- [What to work on]: Can you copy out the records below verbatim, starting with the line containing "I will coord(194,380)." and continuing through the line containing "Action: click(x=70, y=16)"?

-- Extracted material start --

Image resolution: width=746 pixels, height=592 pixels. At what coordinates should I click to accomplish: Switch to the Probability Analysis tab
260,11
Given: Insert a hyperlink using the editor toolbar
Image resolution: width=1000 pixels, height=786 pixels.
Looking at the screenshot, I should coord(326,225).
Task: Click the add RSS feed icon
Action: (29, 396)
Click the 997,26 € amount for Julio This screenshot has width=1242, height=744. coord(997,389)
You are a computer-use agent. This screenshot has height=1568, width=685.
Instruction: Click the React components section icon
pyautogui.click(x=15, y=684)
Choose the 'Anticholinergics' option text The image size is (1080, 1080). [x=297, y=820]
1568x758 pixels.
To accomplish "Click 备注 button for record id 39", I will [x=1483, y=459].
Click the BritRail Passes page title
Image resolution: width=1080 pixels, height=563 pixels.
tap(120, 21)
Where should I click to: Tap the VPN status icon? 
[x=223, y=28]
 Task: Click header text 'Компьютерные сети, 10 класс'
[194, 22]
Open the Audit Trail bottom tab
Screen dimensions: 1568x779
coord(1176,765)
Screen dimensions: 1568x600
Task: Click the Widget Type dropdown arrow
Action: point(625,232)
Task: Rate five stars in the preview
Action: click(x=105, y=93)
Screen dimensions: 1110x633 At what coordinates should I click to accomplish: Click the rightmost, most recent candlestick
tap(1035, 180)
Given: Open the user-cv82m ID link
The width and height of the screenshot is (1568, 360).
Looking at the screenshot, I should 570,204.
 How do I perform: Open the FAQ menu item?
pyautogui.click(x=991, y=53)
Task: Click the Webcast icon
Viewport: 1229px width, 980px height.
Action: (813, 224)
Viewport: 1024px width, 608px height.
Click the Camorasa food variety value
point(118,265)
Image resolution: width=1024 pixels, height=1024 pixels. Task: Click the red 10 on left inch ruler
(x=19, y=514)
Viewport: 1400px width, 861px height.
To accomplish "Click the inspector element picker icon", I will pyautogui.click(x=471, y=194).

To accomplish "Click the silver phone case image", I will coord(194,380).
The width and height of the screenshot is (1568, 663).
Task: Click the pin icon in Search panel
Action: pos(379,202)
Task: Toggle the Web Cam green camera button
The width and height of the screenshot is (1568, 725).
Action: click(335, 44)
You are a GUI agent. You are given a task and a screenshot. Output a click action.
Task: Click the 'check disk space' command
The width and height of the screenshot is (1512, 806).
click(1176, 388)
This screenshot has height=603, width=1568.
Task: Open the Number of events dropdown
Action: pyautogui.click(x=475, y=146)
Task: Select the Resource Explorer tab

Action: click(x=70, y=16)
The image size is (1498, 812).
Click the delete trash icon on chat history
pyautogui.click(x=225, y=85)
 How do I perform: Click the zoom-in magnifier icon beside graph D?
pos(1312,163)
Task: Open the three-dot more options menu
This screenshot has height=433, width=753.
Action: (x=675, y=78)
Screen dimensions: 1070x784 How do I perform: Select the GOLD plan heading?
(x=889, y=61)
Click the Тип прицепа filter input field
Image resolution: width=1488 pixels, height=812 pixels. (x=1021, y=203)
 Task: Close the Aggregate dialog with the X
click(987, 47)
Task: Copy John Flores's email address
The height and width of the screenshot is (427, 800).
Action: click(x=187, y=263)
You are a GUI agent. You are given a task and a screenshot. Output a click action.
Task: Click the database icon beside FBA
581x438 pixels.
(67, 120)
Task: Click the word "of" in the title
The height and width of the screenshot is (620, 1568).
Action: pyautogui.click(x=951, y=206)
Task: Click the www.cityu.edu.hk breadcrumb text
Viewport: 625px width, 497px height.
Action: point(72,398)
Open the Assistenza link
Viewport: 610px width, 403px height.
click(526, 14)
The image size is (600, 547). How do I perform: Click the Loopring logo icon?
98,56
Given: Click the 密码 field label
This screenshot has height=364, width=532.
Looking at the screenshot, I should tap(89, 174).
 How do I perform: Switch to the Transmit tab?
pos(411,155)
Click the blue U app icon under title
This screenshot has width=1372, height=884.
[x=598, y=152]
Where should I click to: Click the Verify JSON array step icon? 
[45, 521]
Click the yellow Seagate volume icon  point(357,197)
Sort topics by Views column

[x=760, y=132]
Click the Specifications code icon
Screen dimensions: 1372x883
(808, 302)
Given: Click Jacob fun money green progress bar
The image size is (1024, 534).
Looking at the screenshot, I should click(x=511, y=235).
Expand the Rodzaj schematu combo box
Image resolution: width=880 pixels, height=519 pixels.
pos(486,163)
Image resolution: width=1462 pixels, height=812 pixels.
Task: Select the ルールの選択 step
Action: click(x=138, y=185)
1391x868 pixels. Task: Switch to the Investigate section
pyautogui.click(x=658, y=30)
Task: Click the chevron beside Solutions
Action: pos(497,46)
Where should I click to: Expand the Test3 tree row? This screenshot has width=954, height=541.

-- Extracted material end --

- [Solution for this exercise]:
To accomplish "Click the silver phone case image", I will coord(194,380).
The width and height of the screenshot is (1568, 663).
Task: Click the pin icon in Search panel
Action: pos(379,202)
Task: Toggle the Web Cam green camera button
The width and height of the screenshot is (1568, 725).
Action: click(335, 44)
You are a GUI agent. You are given a task and a screenshot. Output a click action.
Task: Click the 'check disk space' command
The width and height of the screenshot is (1512, 806).
click(1176, 388)
This screenshot has height=603, width=1568.
Task: Open the Number of events dropdown
Action: pyautogui.click(x=475, y=146)
Task: Select the Resource Explorer tab

Action: click(x=70, y=16)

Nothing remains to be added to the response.